** start of Input data **

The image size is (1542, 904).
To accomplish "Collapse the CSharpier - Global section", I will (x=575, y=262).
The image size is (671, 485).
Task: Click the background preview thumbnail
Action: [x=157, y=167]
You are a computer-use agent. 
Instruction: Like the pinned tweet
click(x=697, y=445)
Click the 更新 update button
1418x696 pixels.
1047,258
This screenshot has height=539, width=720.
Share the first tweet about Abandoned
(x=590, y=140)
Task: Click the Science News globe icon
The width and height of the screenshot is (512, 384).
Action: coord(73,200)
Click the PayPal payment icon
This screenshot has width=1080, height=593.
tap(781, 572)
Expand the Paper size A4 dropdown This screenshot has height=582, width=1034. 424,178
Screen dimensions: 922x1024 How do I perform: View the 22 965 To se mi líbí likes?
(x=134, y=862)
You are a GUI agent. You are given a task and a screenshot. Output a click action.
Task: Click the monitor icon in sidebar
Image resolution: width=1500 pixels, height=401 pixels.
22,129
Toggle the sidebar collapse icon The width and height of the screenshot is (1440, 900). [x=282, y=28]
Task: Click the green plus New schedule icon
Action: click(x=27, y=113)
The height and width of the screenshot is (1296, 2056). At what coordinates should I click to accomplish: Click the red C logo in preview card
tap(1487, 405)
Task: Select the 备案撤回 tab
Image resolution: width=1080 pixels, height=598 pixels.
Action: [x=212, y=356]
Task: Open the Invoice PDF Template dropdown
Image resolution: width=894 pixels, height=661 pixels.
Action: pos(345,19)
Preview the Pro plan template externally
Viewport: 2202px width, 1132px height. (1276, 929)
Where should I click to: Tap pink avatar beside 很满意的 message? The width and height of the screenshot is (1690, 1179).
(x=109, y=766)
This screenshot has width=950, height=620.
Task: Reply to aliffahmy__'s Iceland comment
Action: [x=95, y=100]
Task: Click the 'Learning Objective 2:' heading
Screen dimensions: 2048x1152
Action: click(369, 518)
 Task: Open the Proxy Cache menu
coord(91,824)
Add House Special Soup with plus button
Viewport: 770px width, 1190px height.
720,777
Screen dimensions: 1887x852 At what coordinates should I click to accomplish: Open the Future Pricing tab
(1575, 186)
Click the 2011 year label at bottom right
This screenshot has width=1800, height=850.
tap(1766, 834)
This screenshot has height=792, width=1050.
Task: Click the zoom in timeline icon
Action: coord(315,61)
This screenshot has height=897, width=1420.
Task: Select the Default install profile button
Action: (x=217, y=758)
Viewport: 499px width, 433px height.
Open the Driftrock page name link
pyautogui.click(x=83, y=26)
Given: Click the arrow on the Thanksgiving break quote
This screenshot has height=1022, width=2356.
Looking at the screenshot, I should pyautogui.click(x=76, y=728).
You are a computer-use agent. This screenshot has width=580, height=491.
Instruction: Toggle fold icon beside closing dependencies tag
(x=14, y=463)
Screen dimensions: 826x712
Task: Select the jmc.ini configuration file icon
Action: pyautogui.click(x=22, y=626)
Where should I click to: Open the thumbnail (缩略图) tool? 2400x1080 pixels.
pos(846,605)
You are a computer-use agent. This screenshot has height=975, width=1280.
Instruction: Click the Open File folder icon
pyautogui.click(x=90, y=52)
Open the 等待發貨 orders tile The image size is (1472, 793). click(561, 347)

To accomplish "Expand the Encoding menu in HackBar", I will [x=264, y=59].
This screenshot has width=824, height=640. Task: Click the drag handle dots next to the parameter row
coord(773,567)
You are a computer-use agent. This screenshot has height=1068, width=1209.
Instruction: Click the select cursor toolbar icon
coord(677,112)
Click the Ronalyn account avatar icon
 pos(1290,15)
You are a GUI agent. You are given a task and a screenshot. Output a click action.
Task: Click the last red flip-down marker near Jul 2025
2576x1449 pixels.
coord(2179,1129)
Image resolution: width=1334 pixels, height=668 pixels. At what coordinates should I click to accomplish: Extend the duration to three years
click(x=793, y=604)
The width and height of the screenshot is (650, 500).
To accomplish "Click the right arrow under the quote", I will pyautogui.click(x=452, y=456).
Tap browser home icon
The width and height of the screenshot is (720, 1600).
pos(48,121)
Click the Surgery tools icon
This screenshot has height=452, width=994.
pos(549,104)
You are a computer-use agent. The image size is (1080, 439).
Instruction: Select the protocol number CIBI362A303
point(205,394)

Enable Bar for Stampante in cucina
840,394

** end of Input data **

What is being asked — Please rewrite the entries above in full, substituting "Goal" for each "Instruction" and keeping everything else the same.

The output —
The image size is (1542, 904).
To accomplish "Collapse the CSharpier - Global section", I will (x=575, y=262).
The image size is (671, 485).
Task: Click the background preview thumbnail
Action: [x=157, y=167]
You are a computer-use agent. 
Goal: Like the pinned tweet
click(x=697, y=445)
Click the 更新 update button
1418x696 pixels.
1047,258
This screenshot has height=539, width=720.
Share the first tweet about Abandoned
(x=590, y=140)
Task: Click the Science News globe icon
The width and height of the screenshot is (512, 384).
Action: coord(73,200)
Click the PayPal payment icon
This screenshot has width=1080, height=593.
tap(781, 572)
Expand the Paper size A4 dropdown This screenshot has height=582, width=1034. 424,178
Screen dimensions: 922x1024 How do I perform: View the 22 965 To se mi líbí likes?
(x=134, y=862)
You are a GUI agent. You are given a task and a screenshot. Output a click action.
Task: Click the monitor icon in sidebar
Image resolution: width=1500 pixels, height=401 pixels.
22,129
Toggle the sidebar collapse icon The width and height of the screenshot is (1440, 900). [x=282, y=28]
Task: Click the green plus New schedule icon
Action: click(x=27, y=113)
The height and width of the screenshot is (1296, 2056). At what coordinates should I click to accomplish: Click the red C logo in preview card
tap(1487, 405)
Task: Select the 备案撤回 tab
Image resolution: width=1080 pixels, height=598 pixels.
Action: [x=212, y=356]
Task: Open the Invoice PDF Template dropdown
Image resolution: width=894 pixels, height=661 pixels.
Action: pos(345,19)
Preview the Pro plan template externally
Viewport: 2202px width, 1132px height. (1276, 929)
Where should I click to: Tap pink avatar beside 很满意的 message? The width and height of the screenshot is (1690, 1179).
(x=109, y=766)
This screenshot has width=950, height=620.
Task: Reply to aliffahmy__'s Iceland comment
Action: [x=95, y=100]
Task: Click the 'Learning Objective 2:' heading
Screen dimensions: 2048x1152
Action: click(369, 518)
 Task: Open the Proxy Cache menu
coord(91,824)
Add House Special Soup with plus button
Viewport: 770px width, 1190px height.
720,777
Screen dimensions: 1887x852 At what coordinates should I click to accomplish: Open the Future Pricing tab
(1575, 186)
Click the 2011 year label at bottom right
This screenshot has width=1800, height=850.
tap(1766, 834)
This screenshot has height=792, width=1050.
Task: Click the zoom in timeline icon
Action: coord(315,61)
This screenshot has height=897, width=1420.
Task: Select the Default install profile button
Action: (x=217, y=758)
Viewport: 499px width, 433px height.
Open the Driftrock page name link
pyautogui.click(x=83, y=26)
Given: Click the arrow on the Thanksgiving break quote
This screenshot has height=1022, width=2356.
Looking at the screenshot, I should pyautogui.click(x=76, y=728).
You are a computer-use agent. This screenshot has width=580, height=491.
Goal: Toggle fold icon beside closing dependencies tag
(x=14, y=463)
Screen dimensions: 826x712
Task: Select the jmc.ini configuration file icon
Action: pyautogui.click(x=22, y=626)
Where should I click to: Open the thumbnail (缩略图) tool? 2400x1080 pixels.
pos(846,605)
You are a computer-use agent. This screenshot has height=975, width=1280.
Goal: Click the Open File folder icon
pyautogui.click(x=90, y=52)
Open the 等待發貨 orders tile The image size is (1472, 793). click(561, 347)

To accomplish "Expand the Encoding menu in HackBar", I will [x=264, y=59].
This screenshot has width=824, height=640. Task: Click the drag handle dots next to the parameter row
coord(773,567)
You are a computer-use agent. This screenshot has height=1068, width=1209.
Goal: Click the select cursor toolbar icon
coord(677,112)
Click the Ronalyn account avatar icon
 pos(1290,15)
You are a GUI agent. You are given a task and a screenshot. Output a click action.
Task: Click the last red flip-down marker near Jul 2025
2576x1449 pixels.
coord(2179,1129)
Image resolution: width=1334 pixels, height=668 pixels. At what coordinates should I click to accomplish: Extend the duration to three years
click(x=793, y=604)
The width and height of the screenshot is (650, 500).
To accomplish "Click the right arrow under the quote", I will pyautogui.click(x=452, y=456).
Tap browser home icon
The width and height of the screenshot is (720, 1600).
pos(48,121)
Click the Surgery tools icon
This screenshot has height=452, width=994.
pos(549,104)
You are a computer-use agent. The image size is (1080, 439).
Goal: Select the protocol number CIBI362A303
point(205,394)

Enable Bar for Stampante in cucina
840,394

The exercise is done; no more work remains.